::: Information shown

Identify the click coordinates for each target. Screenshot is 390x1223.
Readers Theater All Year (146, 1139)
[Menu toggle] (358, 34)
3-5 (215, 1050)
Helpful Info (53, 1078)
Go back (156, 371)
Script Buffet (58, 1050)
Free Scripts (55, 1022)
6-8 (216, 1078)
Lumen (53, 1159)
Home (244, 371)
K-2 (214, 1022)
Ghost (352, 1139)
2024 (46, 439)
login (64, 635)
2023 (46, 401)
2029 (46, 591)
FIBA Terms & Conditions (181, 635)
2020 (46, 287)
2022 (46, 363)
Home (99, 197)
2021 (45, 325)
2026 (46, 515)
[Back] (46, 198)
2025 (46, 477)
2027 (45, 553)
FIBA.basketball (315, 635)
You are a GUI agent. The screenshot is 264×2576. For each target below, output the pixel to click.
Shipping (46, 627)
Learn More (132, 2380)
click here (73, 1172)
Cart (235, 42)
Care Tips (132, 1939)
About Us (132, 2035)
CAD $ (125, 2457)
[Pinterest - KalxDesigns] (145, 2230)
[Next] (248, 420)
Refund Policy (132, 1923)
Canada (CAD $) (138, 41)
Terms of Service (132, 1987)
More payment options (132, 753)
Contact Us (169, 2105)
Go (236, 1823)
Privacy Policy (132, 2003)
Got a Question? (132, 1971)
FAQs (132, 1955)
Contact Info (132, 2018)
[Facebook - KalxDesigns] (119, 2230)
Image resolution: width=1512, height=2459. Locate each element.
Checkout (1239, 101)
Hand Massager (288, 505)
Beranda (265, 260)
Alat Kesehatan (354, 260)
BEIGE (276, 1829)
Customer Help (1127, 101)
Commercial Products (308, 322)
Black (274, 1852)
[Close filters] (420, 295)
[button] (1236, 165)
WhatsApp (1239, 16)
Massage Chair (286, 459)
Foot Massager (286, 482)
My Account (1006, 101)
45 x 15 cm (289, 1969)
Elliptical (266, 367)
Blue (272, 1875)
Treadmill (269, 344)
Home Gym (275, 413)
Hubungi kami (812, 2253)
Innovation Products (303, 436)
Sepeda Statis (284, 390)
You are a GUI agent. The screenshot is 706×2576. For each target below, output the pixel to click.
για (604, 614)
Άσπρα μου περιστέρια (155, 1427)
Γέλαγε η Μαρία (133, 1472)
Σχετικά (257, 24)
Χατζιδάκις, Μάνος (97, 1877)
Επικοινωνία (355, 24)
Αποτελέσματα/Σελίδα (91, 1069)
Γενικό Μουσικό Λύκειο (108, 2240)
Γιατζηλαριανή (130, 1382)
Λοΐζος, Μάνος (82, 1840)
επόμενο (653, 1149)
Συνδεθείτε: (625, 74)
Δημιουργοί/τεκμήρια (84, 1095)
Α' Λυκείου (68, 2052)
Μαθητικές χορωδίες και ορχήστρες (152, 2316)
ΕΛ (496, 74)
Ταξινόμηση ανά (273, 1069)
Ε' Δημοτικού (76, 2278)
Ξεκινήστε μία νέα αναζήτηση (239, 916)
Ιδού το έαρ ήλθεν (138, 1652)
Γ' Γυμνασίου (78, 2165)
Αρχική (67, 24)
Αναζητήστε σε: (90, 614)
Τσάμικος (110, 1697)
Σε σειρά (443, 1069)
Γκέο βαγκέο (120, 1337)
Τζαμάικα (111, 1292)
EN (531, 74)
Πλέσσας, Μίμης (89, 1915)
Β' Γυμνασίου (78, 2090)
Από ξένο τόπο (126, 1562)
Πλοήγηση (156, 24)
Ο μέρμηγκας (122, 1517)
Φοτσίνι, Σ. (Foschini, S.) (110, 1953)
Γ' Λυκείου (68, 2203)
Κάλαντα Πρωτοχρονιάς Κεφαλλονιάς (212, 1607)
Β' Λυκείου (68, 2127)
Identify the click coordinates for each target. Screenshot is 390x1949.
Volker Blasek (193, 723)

::::::

◆ **What you will do**: Above are the records; reproduce all of them exactly.

◆ **Exercise solution**:
Identify the click coordinates for each target. Screenshot is 390x1223.
Readers Theater All Year (146, 1139)
[Menu toggle] (358, 34)
3-5 (215, 1050)
Helpful Info (53, 1078)
Go back (156, 371)
Script Buffet (58, 1050)
Free Scripts (55, 1022)
6-8 (216, 1078)
Lumen (53, 1159)
Home (244, 371)
K-2 (214, 1022)
Ghost (352, 1139)
2024 (46, 439)
login (64, 635)
2023 (46, 401)
2029 (46, 591)
FIBA Terms & Conditions (181, 635)
2020 (46, 287)
2022 (46, 363)
Home (99, 197)
2021 (45, 325)
2026 (46, 515)
[Back] (46, 198)
2025 (46, 477)
2027 (45, 553)
FIBA.basketball (315, 635)
You are a GUI agent. The screenshot is 264×2576. For each target below, output the pixel to click.
Shipping (46, 627)
Learn More (132, 2380)
click here (73, 1172)
Cart (235, 42)
Care Tips (132, 1939)
About Us (132, 2035)
CAD $ (125, 2457)
[Pinterest - KalxDesigns] (145, 2230)
[Next] (248, 420)
Refund Policy (132, 1923)
Canada (CAD $) (138, 41)
Terms of Service (132, 1987)
More payment options (132, 753)
Contact Us (169, 2105)
Go (236, 1823)
Privacy Policy (132, 2003)
Got a Question? (132, 1971)
FAQs (132, 1955)
Contact Info (132, 2018)
[Facebook - KalxDesigns] (119, 2230)
Image resolution: width=1512, height=2459. Locate each element.
Checkout (1239, 101)
Hand Massager (288, 505)
Beranda (265, 260)
Alat Kesehatan (354, 260)
BEIGE (276, 1829)
Customer Help (1127, 101)
Commercial Products (308, 322)
Black (274, 1852)
[Close filters] (420, 295)
[button] (1236, 165)
WhatsApp (1239, 16)
Massage Chair (286, 459)
Foot Massager (286, 482)
My Account (1006, 101)
45 x 15 cm (289, 1969)
Elliptical (266, 367)
Blue (272, 1875)
Treadmill (269, 344)
Home Gym (275, 413)
Hubungi kami (812, 2253)
Innovation Products (303, 436)
Sepeda Statis (284, 390)
You are a GUI agent. The screenshot is 706×2576. For each target below, output the pixel to click.
για (604, 614)
Άσπρα μου περιστέρια (155, 1427)
Γέλαγε η Μαρία (133, 1472)
Σχετικά (257, 24)
Χατζιδάκις, Μάνος (97, 1877)
Επικοινωνία (355, 24)
Αποτελέσματα/Σελίδα (91, 1069)
Γενικό Μουσικό Λύκειο (108, 2240)
Γιατζηλαριανή (130, 1382)
Λοΐζος, Μάνος (82, 1840)
επόμενο (653, 1149)
Συνδεθείτε: (625, 74)
Δημιουργοί/τεκμήρια (84, 1095)
Α' Λυκείου (68, 2052)
Μαθητικές χορωδίες και ορχήστρες (152, 2316)
ΕΛ (496, 74)
Ταξινόμηση ανά (273, 1069)
Ε' Δημοτικού (76, 2278)
Ξεκινήστε μία νέα αναζήτηση (239, 916)
Ιδού το έαρ ήλθεν (138, 1652)
Γ' Γυμνασίου (78, 2165)
Αρχική (67, 24)
Αναζητήστε σε: (90, 614)
Τσάμικος (110, 1697)
Σε σειρά (443, 1069)
Γκέο βαγκέο (120, 1337)
Τζαμάικα (111, 1292)
EN (531, 74)
Πλέσσας, Μίμης (89, 1915)
Β' Γυμνασίου (78, 2090)
Από ξένο τόπο (126, 1562)
Πλοήγηση (156, 24)
Ο μέρμηγκας (122, 1517)
Φοτσίνι, Σ. (Foschini, S.) (110, 1953)
Γ' Λυκείου (68, 2203)
Κάλαντα Πρωτοχρονιάς Κεφαλλονιάς (212, 1607)
Β' Λυκείου (68, 2127)
Identify the click coordinates for each target. Screenshot is 390x1949.
Volker Blasek (193, 723)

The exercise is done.